Surga Musik Dunia

2013/05/06

Penulis: Reno Muhammad

Jakarta, Squadpost.com—Sedari 2011 hingga memasuki pertengahan 2013 ini, Indonesia berubah jadi lahan subur bagi para musisi dunia untuk meraup pundi-pundi kekayaan. Selain Aerosmith yang batal konser di Jakarta pada 11 Mei mendatang, Squadpost mencatat beberapa nama besar yang pernah manggung di Jakarta dan kota besar lain Indonesia, seperti Lenka, Joss Stone, Air Supply, Rod Steward, Elton John, Santana, Iron Maiden, Misfits, Paramore, Linkin Park, Sami Yusuf, Westlife, Sum41, 50cent, David Foster, My Chemical Romance, Beyonce, dan banyak yang lain. Sebagian mereka datang dengan jumlah bayaran yang luarbiasa besar. Padahal dalam waktu bersamaan, ada begitu banyak soal finansial yang mendera negeri ini.

Pertanyaannya, selain honor yang menggiurkan itu, apakah alasan mendasar para musisi di atas berkenan menggelar konsernya di Indonesia? Pada edisi kali ini, Squadpost mencoba untuk menjawabnya. Pertama, keterbukaan. Kendati majemuk, masyarakat kita nyaris tak memiliki resistensi untuk apa pun hal yang masuk ke sini. Terutama jika sudah berkenaan dengan selera, romantisme, dan hal yang baru sama sekali. Menjamurnya pengguna jejaring sosial yang beragam jenis, adalah bukti nyata untuk itu.

Bahkan banyak kalangan pengamat internasional yang meyakini, bahwa Indonesia kerap dijadikan barometer dalam segala hal yang berkenaan dengan dunia tren atau produk. Jika satu produk atau tren sudah bisa diterima di sini dengan baik, besar kemungkinan pengaruhnya akan segera menjamur di banyak negara lain. Bukan sebaliknya.
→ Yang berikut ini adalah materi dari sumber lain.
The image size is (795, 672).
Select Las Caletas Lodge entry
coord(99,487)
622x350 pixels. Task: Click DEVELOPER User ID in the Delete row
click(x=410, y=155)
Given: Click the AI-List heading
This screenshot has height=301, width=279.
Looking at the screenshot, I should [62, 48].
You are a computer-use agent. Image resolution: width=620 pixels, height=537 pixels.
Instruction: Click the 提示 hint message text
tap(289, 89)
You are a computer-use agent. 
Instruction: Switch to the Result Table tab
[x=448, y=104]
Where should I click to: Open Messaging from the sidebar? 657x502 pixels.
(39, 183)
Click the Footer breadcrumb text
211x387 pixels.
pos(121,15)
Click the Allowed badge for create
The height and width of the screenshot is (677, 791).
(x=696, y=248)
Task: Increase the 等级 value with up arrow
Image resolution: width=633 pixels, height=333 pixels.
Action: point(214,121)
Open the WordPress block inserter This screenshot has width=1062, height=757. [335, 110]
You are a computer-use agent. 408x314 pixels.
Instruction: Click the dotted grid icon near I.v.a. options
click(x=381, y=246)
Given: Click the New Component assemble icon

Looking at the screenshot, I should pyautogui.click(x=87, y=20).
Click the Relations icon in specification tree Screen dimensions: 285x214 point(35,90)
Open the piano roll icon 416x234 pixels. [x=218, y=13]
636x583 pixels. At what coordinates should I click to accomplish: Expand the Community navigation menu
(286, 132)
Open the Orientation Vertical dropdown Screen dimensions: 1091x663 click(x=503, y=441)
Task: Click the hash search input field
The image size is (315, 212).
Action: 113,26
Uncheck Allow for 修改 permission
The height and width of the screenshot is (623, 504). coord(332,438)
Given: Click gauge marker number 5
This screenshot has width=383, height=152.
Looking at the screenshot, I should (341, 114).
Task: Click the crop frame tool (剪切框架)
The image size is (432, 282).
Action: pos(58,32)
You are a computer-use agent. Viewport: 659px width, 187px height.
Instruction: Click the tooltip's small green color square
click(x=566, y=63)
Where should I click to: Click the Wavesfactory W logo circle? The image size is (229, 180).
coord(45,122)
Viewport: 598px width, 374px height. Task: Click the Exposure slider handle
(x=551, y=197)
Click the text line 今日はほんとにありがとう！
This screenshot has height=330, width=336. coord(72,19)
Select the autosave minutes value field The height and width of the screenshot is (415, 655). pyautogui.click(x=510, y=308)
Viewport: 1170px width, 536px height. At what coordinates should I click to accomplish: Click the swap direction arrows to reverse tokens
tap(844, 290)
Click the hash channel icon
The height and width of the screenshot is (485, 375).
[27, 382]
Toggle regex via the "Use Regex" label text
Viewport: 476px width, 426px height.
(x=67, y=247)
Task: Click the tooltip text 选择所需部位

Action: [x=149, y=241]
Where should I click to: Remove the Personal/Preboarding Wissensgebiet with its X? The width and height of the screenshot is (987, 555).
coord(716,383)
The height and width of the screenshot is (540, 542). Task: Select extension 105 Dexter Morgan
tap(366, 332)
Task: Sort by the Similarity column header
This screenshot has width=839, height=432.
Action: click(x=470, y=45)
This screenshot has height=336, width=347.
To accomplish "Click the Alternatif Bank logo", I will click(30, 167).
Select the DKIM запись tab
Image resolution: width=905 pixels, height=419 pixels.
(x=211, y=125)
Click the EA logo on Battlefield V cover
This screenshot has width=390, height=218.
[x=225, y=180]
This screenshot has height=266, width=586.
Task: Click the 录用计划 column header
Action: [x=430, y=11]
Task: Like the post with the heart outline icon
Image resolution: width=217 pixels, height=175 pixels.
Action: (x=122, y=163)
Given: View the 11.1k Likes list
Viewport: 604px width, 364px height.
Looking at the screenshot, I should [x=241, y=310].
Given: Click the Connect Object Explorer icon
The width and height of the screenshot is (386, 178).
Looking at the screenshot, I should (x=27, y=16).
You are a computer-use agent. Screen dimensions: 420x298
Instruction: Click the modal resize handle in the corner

Kedua, selera dan semangat bermusik yang beragam. Membacai daftar musisi di atas dengan ragam jenrenya masing-masing, kita menjadi mafhum betapa sebenarnya selera musik masyarakat Indonesia cenderung beragam dan berwarna. Bahkan tak sedikit di antaranya yang berkualitas tinggi. Kita benar-benar terbuka untuk sekian banyak jenre musik yang terus berkembang di dunia. J-Pop dan K-Pop adalah penanda termudahnya.

Ketiga, akar musikal yang mewaris secara kultural. Sejak masih belum bernama Indonesia, masyarakat kita sudah bersentuhan lebih dulu dengan sekian macam jenis dan alat musik yang tersebar di antero negeri. Maka tak heran, jika The Tielman Brothers dari Maluku mencuat ke permukaan dan mengenalkan jenre Rock n’ Roll pada warga dunia. Gesang untuk keroncong; Rhoma Irama untuk dangdut; Rahayu Supanggah untuk world music.

Apa yang dilakukan Rahayu Supanggah menarik dicermati. Jenis musik yang ia mainkan dilabeli world music. Wajar saja, karena hampir semua jenis musik dunia sebagiannya ada di sini. Kita punya alat musik jenis diatonik, juga pentatonik—yang lazim dimainkan dengan menggunakan tangga nada pelog atau sléndro. Semua alat-alat musik tersebut tersebar di setiap jengkal negeri ini dan bahkan masih bisa ditemui penggunanya dengan mudah.

Musik Sebagai Spirit Hidup

Bukti nyata betapa sejatinya Indonesia adalah surganya musik dunia, pernah ditunjukkan oleh etnomusikolog, Rizaldi Siagian, melalui pentas kolaborasi akbar “Megalitikum Kuantum” yang dihelat pada 29-30 Juni 2005 silam, dalam rangka memperingati dirgahayu harian Kompas ke-40.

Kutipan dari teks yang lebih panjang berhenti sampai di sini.